-- PROVIDED RECORDS --
***

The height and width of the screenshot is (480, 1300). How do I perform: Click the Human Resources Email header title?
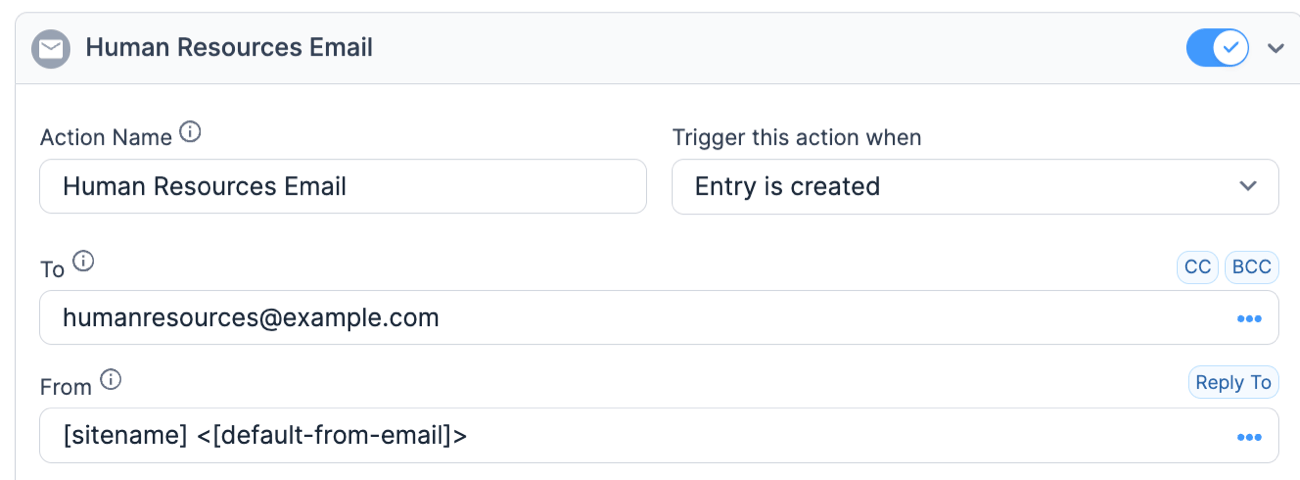click(x=229, y=47)
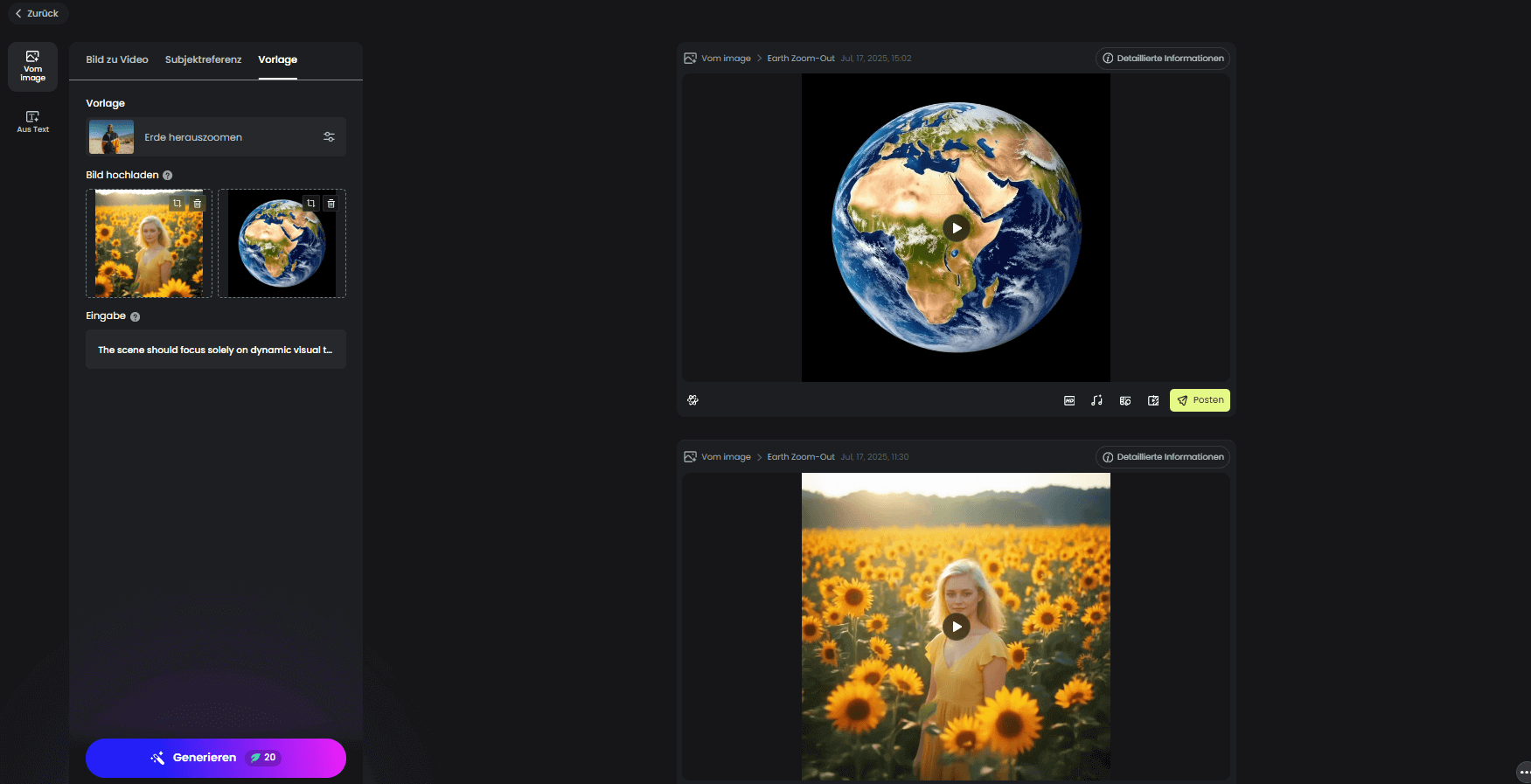Switch to the Subjektreferenz tab
The width and height of the screenshot is (1531, 784).
203,59
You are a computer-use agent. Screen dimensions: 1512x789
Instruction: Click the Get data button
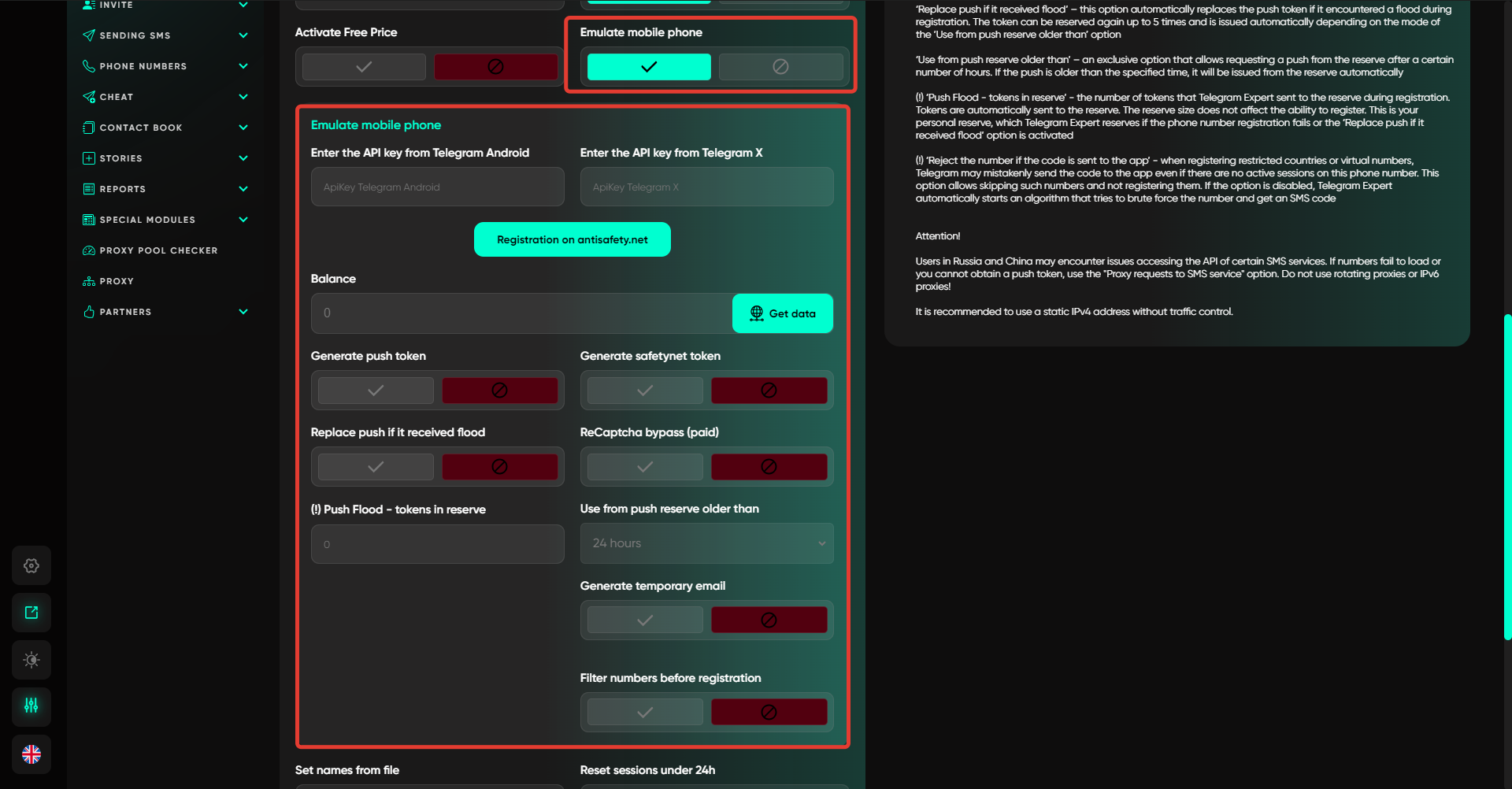click(x=782, y=313)
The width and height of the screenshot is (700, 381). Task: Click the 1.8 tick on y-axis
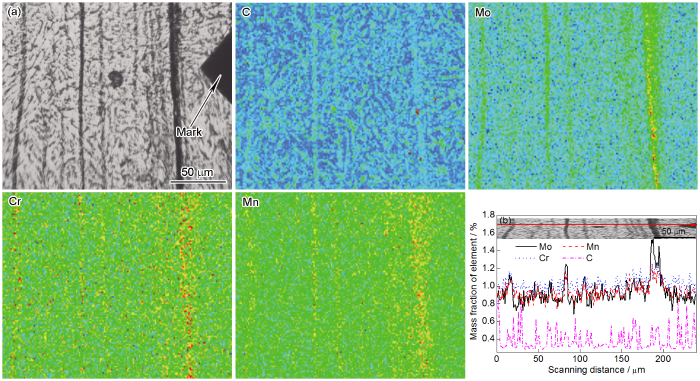click(488, 215)
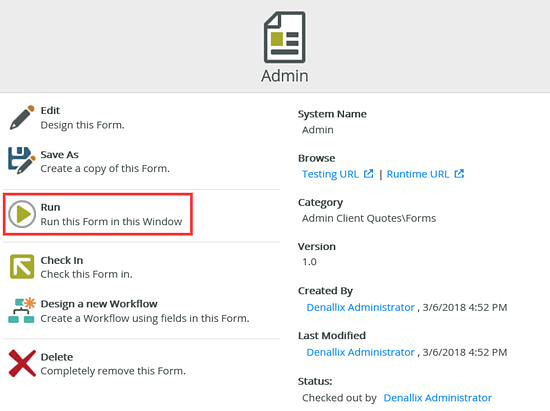The height and width of the screenshot is (411, 550).
Task: Open Denallix Administrator under Created By
Action: [360, 307]
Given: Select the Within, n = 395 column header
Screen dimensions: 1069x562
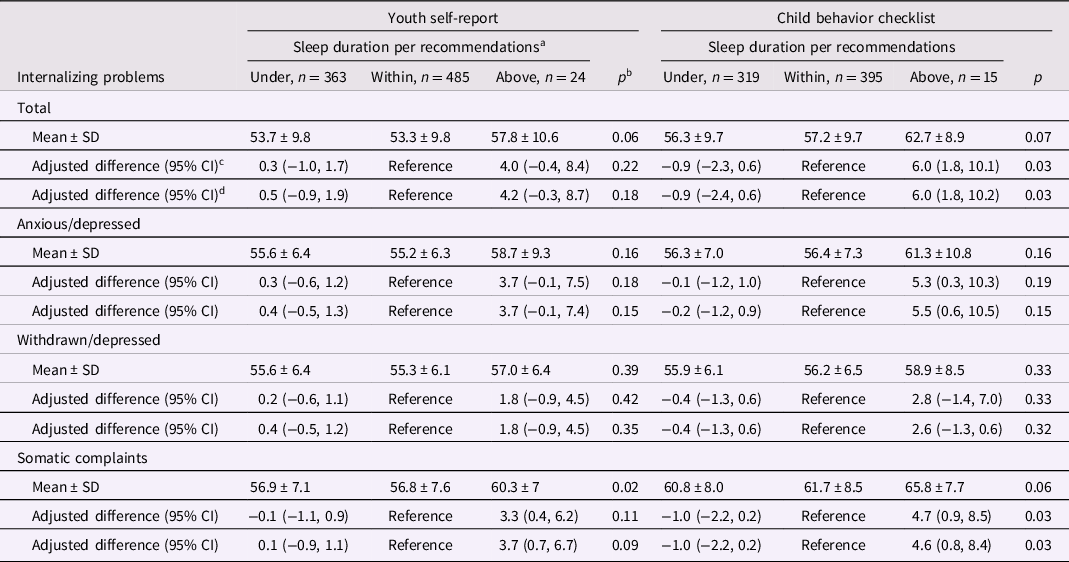Looking at the screenshot, I should tap(833, 77).
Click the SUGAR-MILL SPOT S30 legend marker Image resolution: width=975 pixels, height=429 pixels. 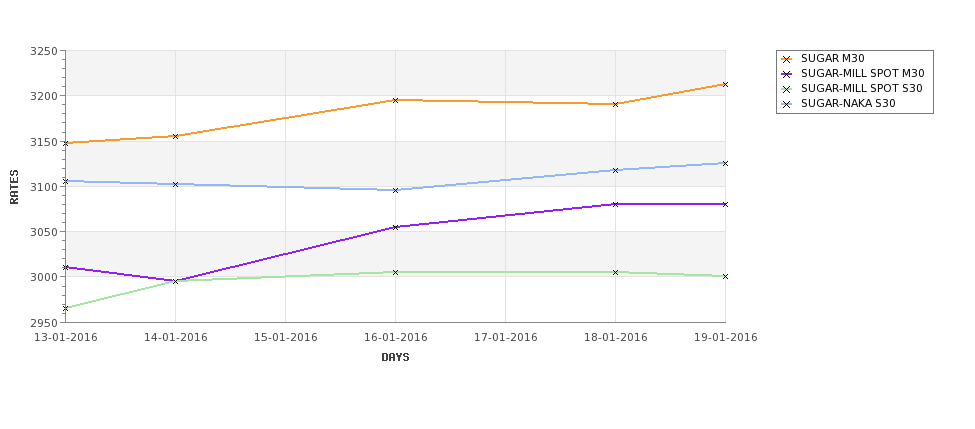coord(786,89)
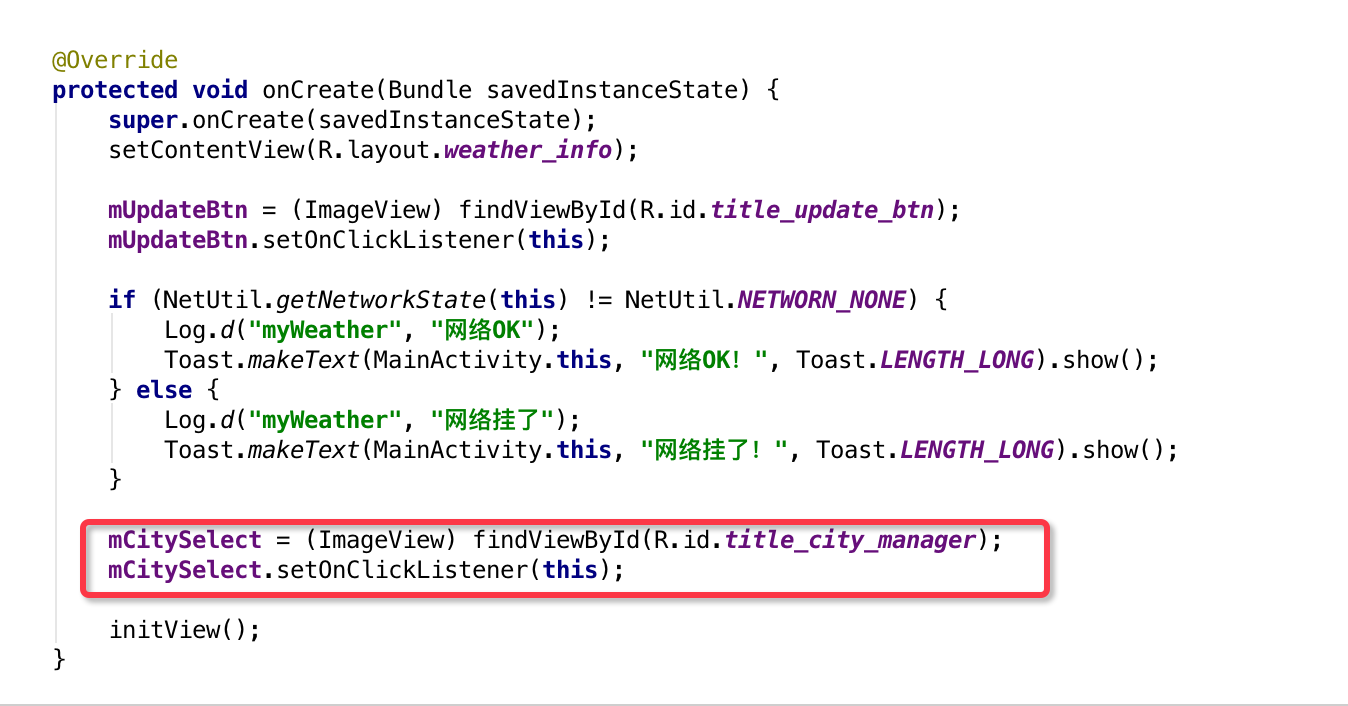Click the initView() method call
Screen dimensions: 1348x706
point(184,630)
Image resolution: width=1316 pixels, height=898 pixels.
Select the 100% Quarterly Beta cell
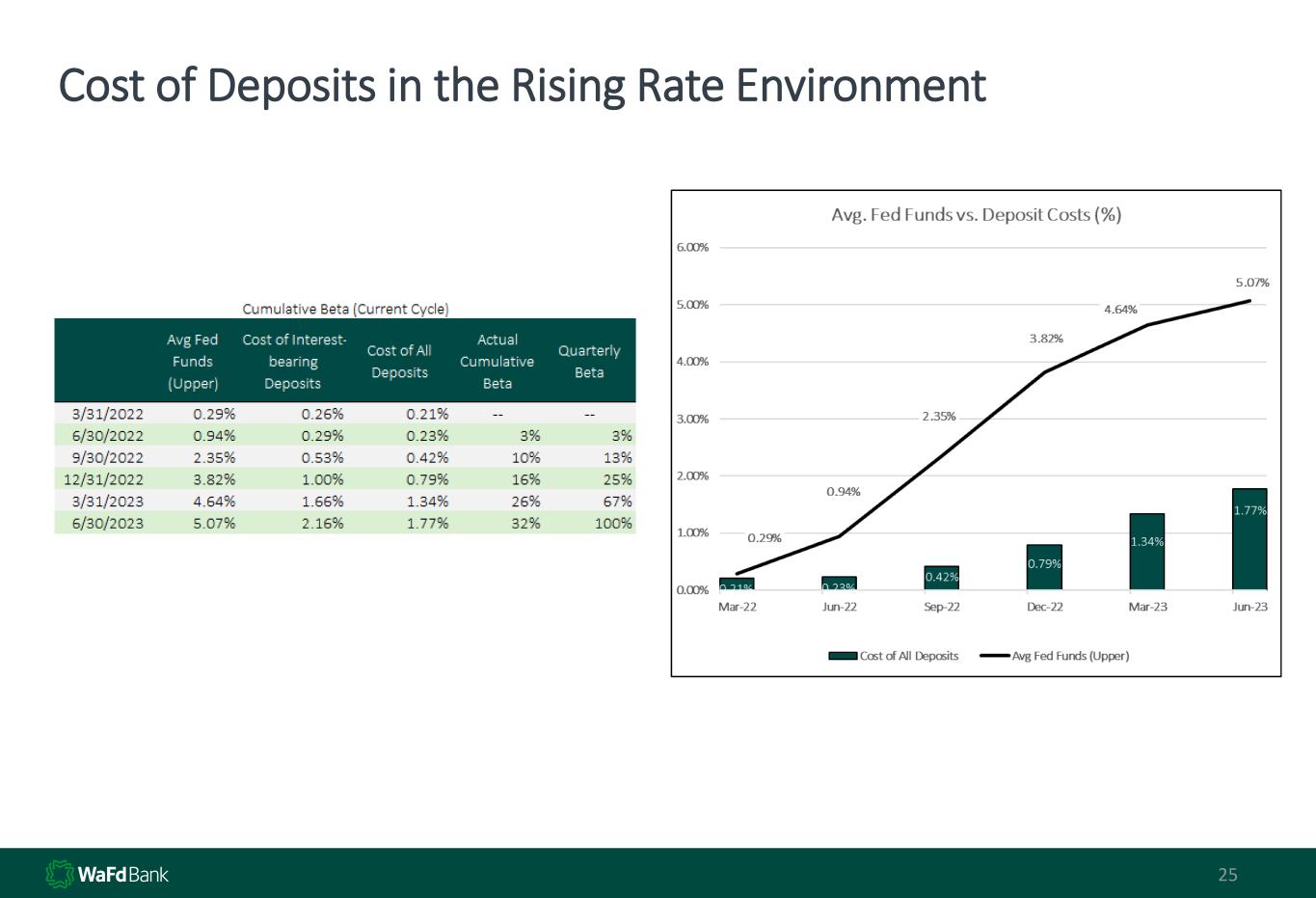click(613, 523)
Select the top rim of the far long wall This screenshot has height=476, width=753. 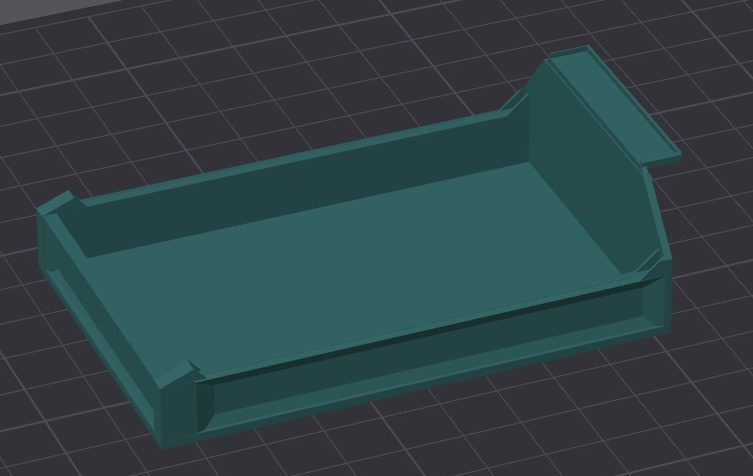click(300, 152)
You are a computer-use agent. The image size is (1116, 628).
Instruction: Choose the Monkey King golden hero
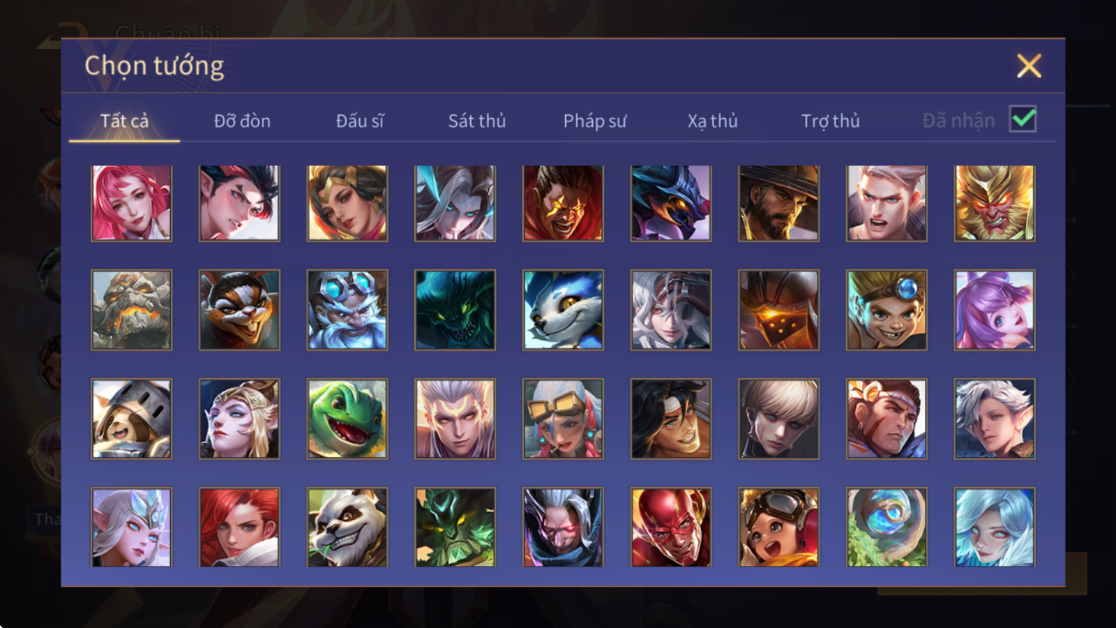click(994, 203)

***

-- ASSIGNMENT --
Pictures should be omitted. Please return exactly the lines from the line that holds "You are a computer-use agent. The" through the end of the records.

-- RESULT FOR THIS EXERCISE --
You are a computer-use agent. The image size is (1116, 628).
Instruction: Choose the Monkey King golden hero
click(994, 203)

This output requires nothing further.